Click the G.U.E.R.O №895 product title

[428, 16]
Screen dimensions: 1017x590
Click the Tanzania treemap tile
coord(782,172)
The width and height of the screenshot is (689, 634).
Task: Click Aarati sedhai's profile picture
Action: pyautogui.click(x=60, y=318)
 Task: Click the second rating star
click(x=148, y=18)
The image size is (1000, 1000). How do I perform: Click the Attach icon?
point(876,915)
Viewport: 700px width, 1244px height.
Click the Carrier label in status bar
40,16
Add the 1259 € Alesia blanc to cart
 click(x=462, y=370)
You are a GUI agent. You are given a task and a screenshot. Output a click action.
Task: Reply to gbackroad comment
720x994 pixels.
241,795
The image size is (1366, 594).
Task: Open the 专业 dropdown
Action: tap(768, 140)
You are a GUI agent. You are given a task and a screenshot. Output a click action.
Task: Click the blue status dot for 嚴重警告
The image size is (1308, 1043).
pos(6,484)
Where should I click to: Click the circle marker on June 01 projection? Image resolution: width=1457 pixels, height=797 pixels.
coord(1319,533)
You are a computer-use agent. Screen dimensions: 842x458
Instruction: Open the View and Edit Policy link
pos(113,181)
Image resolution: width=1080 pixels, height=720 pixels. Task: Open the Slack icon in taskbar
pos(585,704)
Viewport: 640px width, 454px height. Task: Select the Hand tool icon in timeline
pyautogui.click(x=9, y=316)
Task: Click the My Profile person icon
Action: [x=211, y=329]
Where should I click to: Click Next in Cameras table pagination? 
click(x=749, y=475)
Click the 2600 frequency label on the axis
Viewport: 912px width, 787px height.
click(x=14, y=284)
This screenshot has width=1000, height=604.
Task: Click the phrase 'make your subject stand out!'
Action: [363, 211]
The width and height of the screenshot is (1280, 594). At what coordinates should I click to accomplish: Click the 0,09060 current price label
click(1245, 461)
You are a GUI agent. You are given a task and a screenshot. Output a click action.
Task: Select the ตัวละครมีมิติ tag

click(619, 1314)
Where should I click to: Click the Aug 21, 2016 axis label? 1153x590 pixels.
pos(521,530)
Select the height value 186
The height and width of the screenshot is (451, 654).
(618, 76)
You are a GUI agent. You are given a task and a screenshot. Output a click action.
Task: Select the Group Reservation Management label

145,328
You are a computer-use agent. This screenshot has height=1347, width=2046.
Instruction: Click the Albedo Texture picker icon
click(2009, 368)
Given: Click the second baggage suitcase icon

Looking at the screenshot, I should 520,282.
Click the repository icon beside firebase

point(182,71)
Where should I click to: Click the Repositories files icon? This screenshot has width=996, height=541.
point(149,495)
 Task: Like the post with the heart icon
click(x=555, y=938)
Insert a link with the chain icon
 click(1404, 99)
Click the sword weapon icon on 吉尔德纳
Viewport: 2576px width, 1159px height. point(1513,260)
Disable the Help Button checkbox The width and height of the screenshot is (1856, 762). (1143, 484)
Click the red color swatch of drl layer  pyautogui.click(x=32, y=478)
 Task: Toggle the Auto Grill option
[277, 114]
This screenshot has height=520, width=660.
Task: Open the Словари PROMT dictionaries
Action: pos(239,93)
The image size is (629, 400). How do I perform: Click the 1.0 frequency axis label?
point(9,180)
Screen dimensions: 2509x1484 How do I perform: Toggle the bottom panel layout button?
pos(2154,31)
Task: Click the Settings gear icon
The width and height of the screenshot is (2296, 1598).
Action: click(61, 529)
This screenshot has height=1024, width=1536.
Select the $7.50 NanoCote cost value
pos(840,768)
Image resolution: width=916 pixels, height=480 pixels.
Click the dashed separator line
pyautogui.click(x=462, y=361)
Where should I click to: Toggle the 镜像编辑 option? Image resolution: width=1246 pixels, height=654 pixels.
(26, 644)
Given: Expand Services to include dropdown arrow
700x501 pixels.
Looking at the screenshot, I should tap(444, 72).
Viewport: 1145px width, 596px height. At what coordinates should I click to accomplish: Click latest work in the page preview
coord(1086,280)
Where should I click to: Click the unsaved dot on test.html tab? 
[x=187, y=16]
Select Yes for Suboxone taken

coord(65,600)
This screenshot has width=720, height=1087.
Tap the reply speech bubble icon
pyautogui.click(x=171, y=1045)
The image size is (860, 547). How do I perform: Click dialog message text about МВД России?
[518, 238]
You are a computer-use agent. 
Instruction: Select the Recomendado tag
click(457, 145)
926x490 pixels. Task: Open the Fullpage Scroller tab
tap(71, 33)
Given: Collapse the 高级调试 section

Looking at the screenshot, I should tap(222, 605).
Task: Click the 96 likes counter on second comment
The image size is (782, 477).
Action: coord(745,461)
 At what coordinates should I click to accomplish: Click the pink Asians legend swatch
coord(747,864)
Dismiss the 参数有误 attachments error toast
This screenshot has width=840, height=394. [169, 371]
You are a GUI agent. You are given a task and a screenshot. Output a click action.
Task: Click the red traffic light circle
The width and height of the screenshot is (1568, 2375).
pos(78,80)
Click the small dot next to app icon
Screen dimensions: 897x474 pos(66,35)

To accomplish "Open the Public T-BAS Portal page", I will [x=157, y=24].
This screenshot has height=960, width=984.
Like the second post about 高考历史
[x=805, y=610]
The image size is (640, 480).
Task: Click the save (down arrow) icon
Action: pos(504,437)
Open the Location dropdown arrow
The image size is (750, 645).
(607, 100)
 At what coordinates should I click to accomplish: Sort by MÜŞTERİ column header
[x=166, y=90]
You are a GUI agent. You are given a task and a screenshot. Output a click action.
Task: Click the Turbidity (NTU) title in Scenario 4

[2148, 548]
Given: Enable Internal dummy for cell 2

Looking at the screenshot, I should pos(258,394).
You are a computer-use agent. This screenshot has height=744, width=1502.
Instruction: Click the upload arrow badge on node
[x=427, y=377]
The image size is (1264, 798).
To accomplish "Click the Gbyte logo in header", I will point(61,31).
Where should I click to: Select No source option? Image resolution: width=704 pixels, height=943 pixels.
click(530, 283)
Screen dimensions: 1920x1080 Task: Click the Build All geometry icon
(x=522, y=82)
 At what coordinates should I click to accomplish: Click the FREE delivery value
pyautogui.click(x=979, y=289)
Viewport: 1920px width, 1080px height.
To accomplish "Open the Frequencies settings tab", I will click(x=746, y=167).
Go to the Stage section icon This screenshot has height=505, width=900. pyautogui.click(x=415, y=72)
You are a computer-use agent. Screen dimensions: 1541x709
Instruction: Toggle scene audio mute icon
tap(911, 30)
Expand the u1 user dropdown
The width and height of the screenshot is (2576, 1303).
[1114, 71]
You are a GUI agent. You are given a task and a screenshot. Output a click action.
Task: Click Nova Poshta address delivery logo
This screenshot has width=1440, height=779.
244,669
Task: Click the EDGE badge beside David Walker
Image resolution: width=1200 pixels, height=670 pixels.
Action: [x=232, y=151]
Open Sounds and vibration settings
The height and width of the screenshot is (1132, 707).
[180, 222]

— Work to be completed —
In the records, from the line with "The image size is (1000, 1000)." up to and including the line with "click(2009, 368)", change "GUI agent" to "interface agent" and write those lines out again with nothing else altered.

— Written answer —
The image size is (1000, 1000). How do I perform: Click the Attach icon?
point(876,915)
Viewport: 700px width, 1244px height.
Click the Carrier label in status bar
40,16
Add the 1259 € Alesia blanc to cart
 click(x=462, y=370)
You are a interface agent. You are given a task and a screenshot. Output a click action.
Task: Reply to gbackroad comment
720x994 pixels.
241,795
The image size is (1366, 594).
Task: Open the 专业 dropdown
Action: tap(768, 140)
You are a interface agent. You are given a task and a screenshot. Output a click action.
Task: Click the blue status dot for 嚴重警告
The image size is (1308, 1043).
pos(6,484)
Where should I click to: Click the circle marker on June 01 projection? Image resolution: width=1457 pixels, height=797 pixels.
coord(1319,533)
You are a computer-use agent. Screen dimensions: 842x458
Instruction: Open the View and Edit Policy link
pos(113,181)
Image resolution: width=1080 pixels, height=720 pixels. Task: Open the Slack icon in taskbar
pos(585,704)
Viewport: 640px width, 454px height. Task: Select the Hand tool icon in timeline
pyautogui.click(x=9, y=316)
Task: Click the My Profile person icon
Action: [x=211, y=329]
Where should I click to: Click Next in Cameras table pagination? 
click(x=749, y=475)
Click the 2600 frequency label on the axis
Viewport: 912px width, 787px height.
click(x=14, y=284)
This screenshot has width=1000, height=604.
Task: Click the phrase 'make your subject stand out!'
Action: [363, 211]
The width and height of the screenshot is (1280, 594). At what coordinates should I click to accomplish: Click the 0,09060 current price label
click(1245, 461)
You are a interface agent. You are given a task and a screenshot. Output a click action.
Task: Select the ตัวละครมีมิติ tag

click(619, 1314)
Where should I click to: Click the Aug 21, 2016 axis label? 1153x590 pixels.
pos(521,530)
Select the height value 186
The height and width of the screenshot is (451, 654).
(618, 76)
You are a interface agent. You are given a task and a screenshot. Output a click action.
Task: Select the Group Reservation Management label

145,328
You are a computer-use agent. This screenshot has height=1347, width=2046.
Instruction: Click the Albedo Texture picker icon
click(2009, 368)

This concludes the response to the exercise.